- Theatrical release poster
- Directed by: Jakka Hari Prasad
- Written by: Jakka Hari Prasad
- Produced by: Prasad Rao Peddineni
- Starring: Dinesh Tej Ananya Nagalla Arjun Kalyan Spandana
- Cinematography: K. Bujji
- Edited by: Bonthala Nageswara Reddy
- Music by: Kamran
- Production company: Sri Venkateswara Art Creations
- Release date: 5 March 2021;
- Running time: 138 minutes
- Country: India
- Language: Telugu

= Play Back =

Play Back is a 2021 Indian Telugu-language science fiction drama film written and directed by Jakka Hari Prasad. The film stars Dinesh Tej, Ananya Nagalla, Arjun Kalyan, and Spandana. Play Back is marketed as the first Indian film based on cross time connection. The plot follows Karthik (Tej) and Sujatha (Nagalla), two people from different time periods who connect together through a phone call. The film was released on 5 March 2021. The director remade the film in Kannada as Gana (2025).

== Plot ==

In 2019, crime reporter Karthik, who works in TV5, moves into an old house. The landline in his house receives a phone call from Sujatha which is intended for someone else. Sujatha's landline, however, repeatedly connects only to Kathik's landline. With no choice left, Sujatha seeks Karthik's help on her passport issue which he obliges. He tries to help her out but soon they realize that they are in different time periods, Karthik in 2019 and Sujatha in 1993.
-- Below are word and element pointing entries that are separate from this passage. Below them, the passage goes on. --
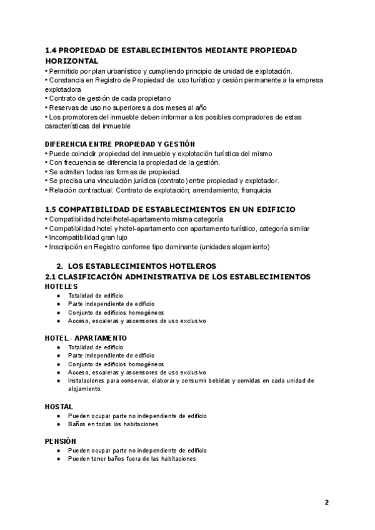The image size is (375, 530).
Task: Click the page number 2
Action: coord(326,502)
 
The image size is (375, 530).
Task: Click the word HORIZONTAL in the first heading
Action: coord(72,61)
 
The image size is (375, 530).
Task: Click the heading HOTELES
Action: coord(61,286)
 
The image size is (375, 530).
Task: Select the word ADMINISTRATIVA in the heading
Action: coord(160,276)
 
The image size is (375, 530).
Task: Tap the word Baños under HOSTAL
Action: coord(77,424)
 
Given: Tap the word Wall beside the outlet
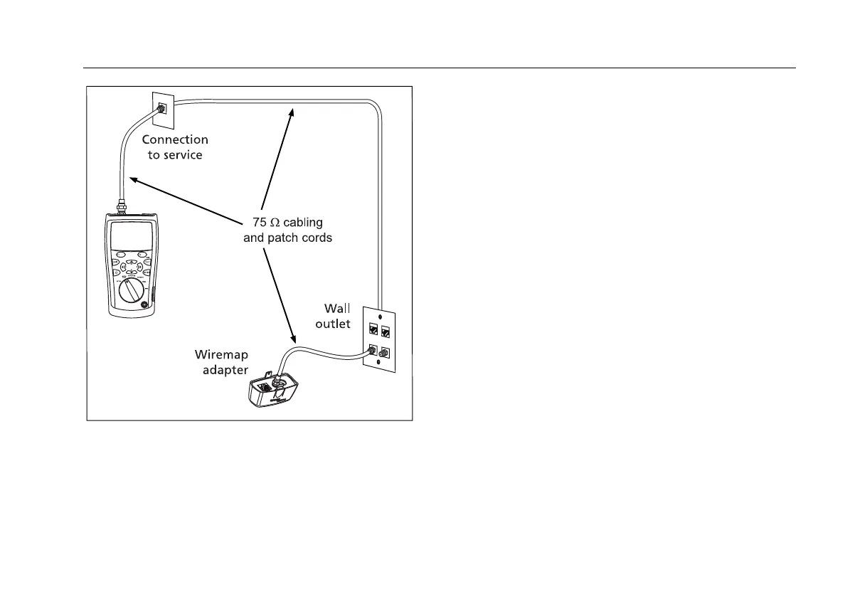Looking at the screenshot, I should point(339,308).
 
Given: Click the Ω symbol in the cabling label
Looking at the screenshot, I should point(281,223).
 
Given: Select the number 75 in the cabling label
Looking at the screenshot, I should point(261,223).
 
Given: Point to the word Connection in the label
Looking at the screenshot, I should point(175,139).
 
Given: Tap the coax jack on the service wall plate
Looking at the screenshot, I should point(161,108).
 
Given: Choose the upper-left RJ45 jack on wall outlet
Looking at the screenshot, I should point(373,329).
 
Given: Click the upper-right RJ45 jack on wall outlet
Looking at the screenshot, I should point(386,329).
== Production and release ==
Hari Prasad Jakka who worked as a co-writer for Sukumar's films such as 100% Love (2011) and 1: Nenokkadine (2014) helmed the project. The film was theatrically released on 5 March 2021. It was later released on the streaming platform Aha on 25 May 2021.

== Reception ==
Venkata Chari of HMTV appreciated Jakka's direction and his handling of the cross-time concept, stating: "This is a film that would thrill the audience." He opined that the film could have been better had the loop-holes been addressed. Surya Prakash of Asianet News rated the film 2.75/5 also echoed the same and lauded the novel attempt. He compared the film with the 2016 South Korean TV series Signal but added that Jakka adapted the script to Telugu nativity with more emotion and drama.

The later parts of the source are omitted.